Exercise details: In the data that follows, find the line with "Click the yellow star toolbar button"; transcribe it, every later line up to the one with "Given: Go back using the back arrow", and that line as well, exactly and with no others.

(Provided information begins)

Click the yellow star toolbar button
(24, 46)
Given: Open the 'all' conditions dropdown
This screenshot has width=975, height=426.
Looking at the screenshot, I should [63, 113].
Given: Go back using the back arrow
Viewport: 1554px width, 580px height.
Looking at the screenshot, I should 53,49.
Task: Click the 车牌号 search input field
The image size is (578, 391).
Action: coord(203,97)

(Provided information ends)
(Provided information begins)

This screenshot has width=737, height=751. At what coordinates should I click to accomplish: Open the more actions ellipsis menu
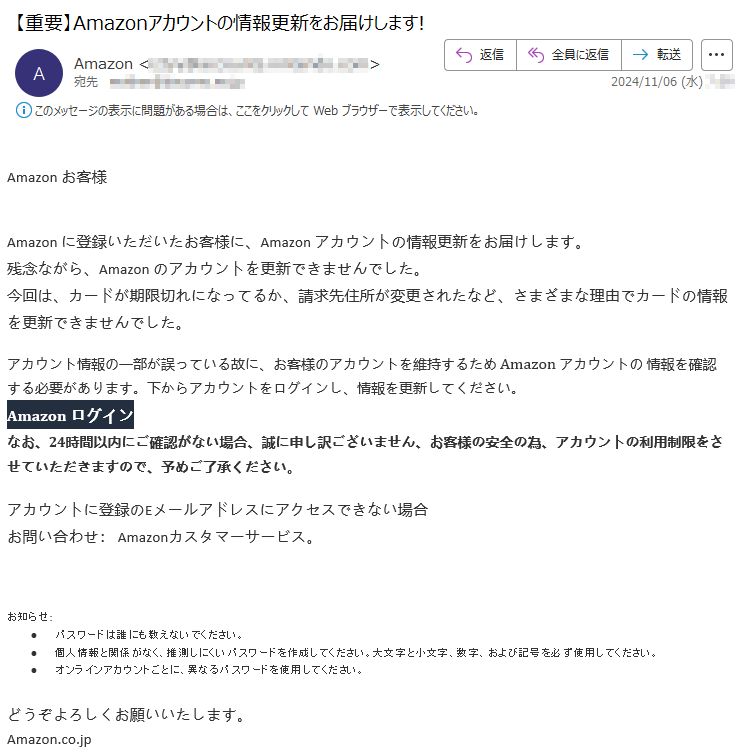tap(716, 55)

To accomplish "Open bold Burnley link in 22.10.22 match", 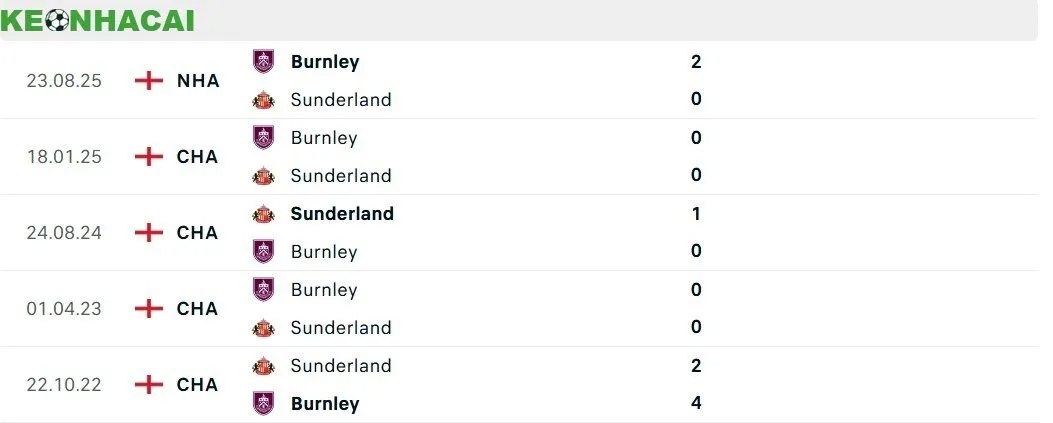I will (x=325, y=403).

(Provided information ends)
(Provided information begins)

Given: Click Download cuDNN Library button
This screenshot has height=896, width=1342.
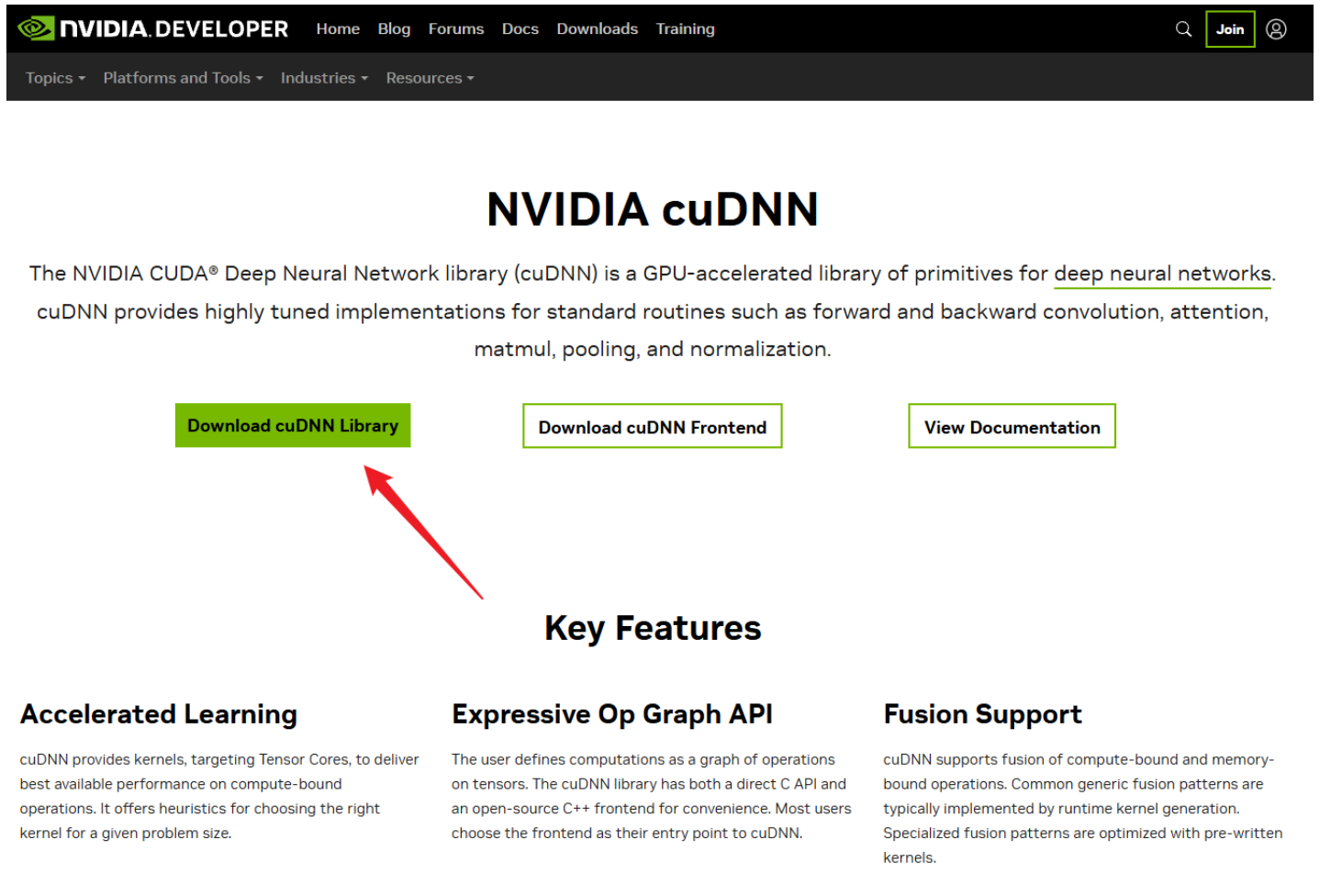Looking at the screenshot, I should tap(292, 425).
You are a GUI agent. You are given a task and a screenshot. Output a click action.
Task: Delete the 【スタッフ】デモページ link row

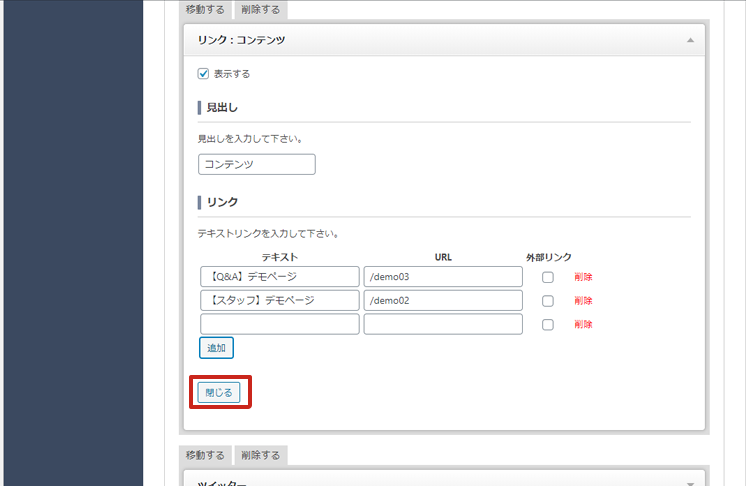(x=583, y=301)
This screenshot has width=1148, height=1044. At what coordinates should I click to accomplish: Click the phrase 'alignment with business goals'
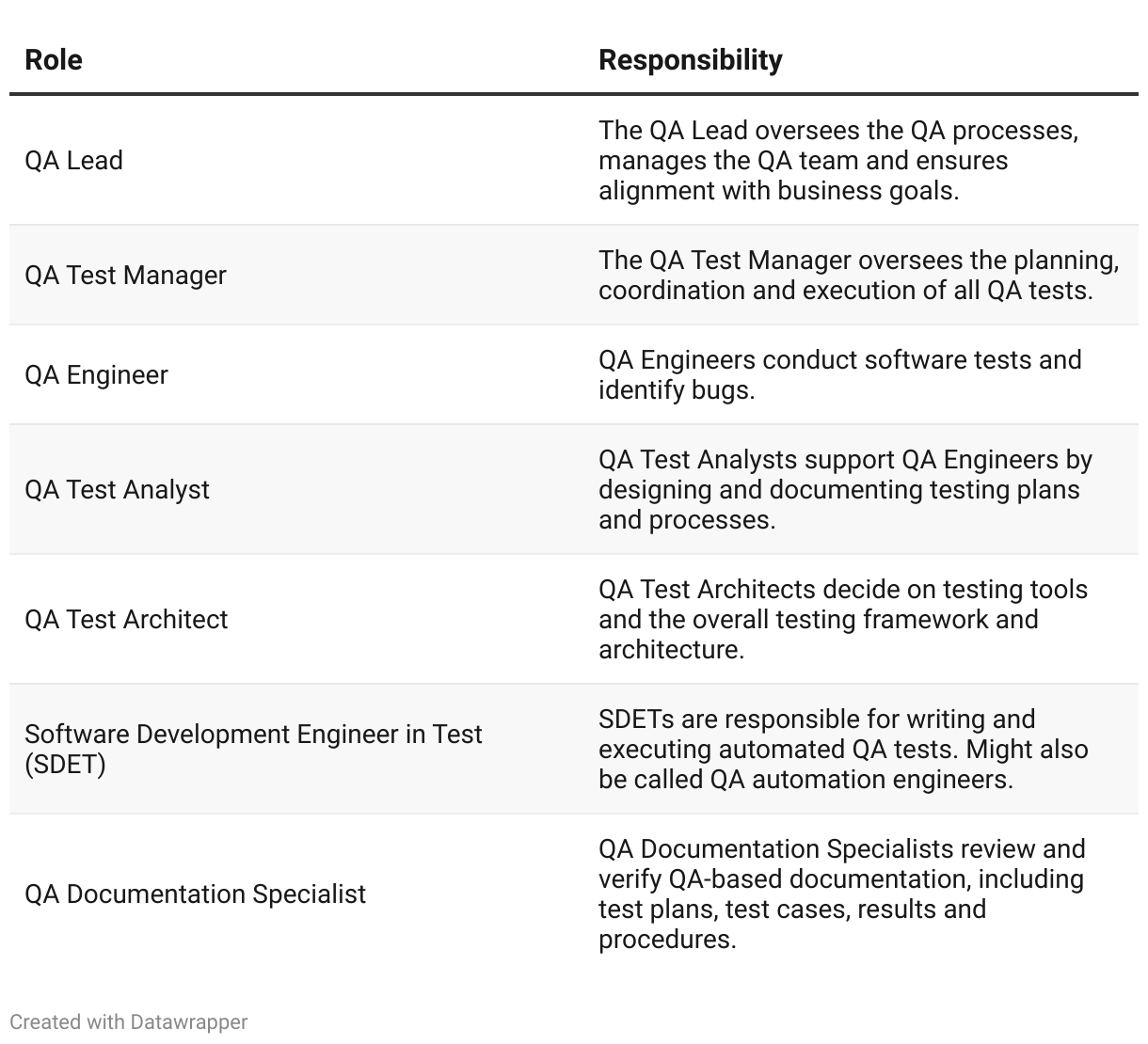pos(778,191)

(Provided information ends)

Output of the exercise:
Click the yellow star toolbar button
(24, 46)
Given: Open the 'all' conditions dropdown
This screenshot has width=975, height=426.
Looking at the screenshot, I should [63, 113].
Given: Go back using the back arrow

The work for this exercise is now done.